The short but bustling College Avenue is fast becoming ASU’s best place for a midday meal. On either side of the construction zone that marks the street’s midsection between University Drive and Veterans Way, hungry students can find three coffee shops, two bars and an ever-expanding selection of casual restaurants to suit every taste.
One of the newest of these is Dickey’s Barbecue Pit, which opened its Tempe location in the fall. This humble eatery is pressed underneath the very flat, glass University House apartment complex, so you don’t even notice it’s there until you’re at the door.
Inside, the unassuming theme continues. The décor is wood and metal. It’s one of those intentionally barebones establishments, but this one feels more authentically stark than others.

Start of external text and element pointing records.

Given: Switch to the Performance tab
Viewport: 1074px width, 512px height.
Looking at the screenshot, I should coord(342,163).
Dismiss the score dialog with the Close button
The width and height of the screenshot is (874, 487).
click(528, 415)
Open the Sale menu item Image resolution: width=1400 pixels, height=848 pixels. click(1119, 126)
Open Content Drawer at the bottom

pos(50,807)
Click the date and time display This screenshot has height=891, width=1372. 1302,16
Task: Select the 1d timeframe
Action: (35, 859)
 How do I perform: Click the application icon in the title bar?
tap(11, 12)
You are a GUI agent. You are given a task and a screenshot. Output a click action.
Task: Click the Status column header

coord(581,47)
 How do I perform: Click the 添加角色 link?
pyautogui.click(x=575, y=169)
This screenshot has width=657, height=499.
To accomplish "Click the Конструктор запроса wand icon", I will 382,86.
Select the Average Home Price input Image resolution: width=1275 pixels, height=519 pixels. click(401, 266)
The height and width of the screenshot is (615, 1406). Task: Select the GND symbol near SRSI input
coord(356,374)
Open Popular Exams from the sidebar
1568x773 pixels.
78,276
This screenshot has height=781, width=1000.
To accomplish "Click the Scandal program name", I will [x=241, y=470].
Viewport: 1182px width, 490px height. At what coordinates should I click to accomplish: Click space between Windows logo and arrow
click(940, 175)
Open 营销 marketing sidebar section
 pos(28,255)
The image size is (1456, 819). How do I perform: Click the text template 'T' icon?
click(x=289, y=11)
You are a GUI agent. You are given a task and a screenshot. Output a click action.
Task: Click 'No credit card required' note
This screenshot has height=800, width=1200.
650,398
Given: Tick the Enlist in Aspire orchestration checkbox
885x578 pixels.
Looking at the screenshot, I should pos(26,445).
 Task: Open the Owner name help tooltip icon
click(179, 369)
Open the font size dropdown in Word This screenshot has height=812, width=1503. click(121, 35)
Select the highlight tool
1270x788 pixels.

The kitchen and counter seem to take up most of the room in the restaurant, and the person from whom you order stands at the end nearest to the door. This makes you feel like you have to order right away, but everyone who works there is pretty laid back, so that impression quickly fades.
The food is reasonably priced. You can get a satisfying meal for around $10, and the drink comes in a free reusable cup. The menu includes most of what one would expect from a barbecue restaurant. Brisket, ribs, chicken and pork are offered on their own, mixed together and in sandwiches.
Of course, sides abound. Beans, coleslaw, mac & cheese and even fried okra are just some of the options that shout the home-style intentions of Dickey’s.
The drink station has the typical assortment of sodas, but it also features southern style sweet tea, as well as an unsweet version. This was probably the best part of the meal. Many places that offer sweet tea tend to do it pretty well, so this wasn’t a surprise, but good is good no matter how common it is.
The pulled pork sandwich was very plain. With just a bun, meat, pickles and onions, it was begging for something extra. Luckily Dickey’s stocks three different kinds of sauce, so feel free to slather on as much as you want. After this much needed addition, it was pleasant and filling, but not as good as pulled pork sandwiches can be. The restaurant’s selections are basically exactly what one would expect from a barbecue joint west of Texas.
The fried okra was crunchy and had an attention-getting spice, but the flavor within the occasionally over-salted batter exterior was nothing to write home about.
Overall, Dicky’s Barbecue Pit was decent, quick food perfect for a meal between classes. This makes it a good representation of the kinds of restaurants you’ll encounter on College Avenue, at least for now. It seems like a new one pops up out of nowhere every couple of weeks, making Tempe’s new restaurant row one of the liveliest places in town.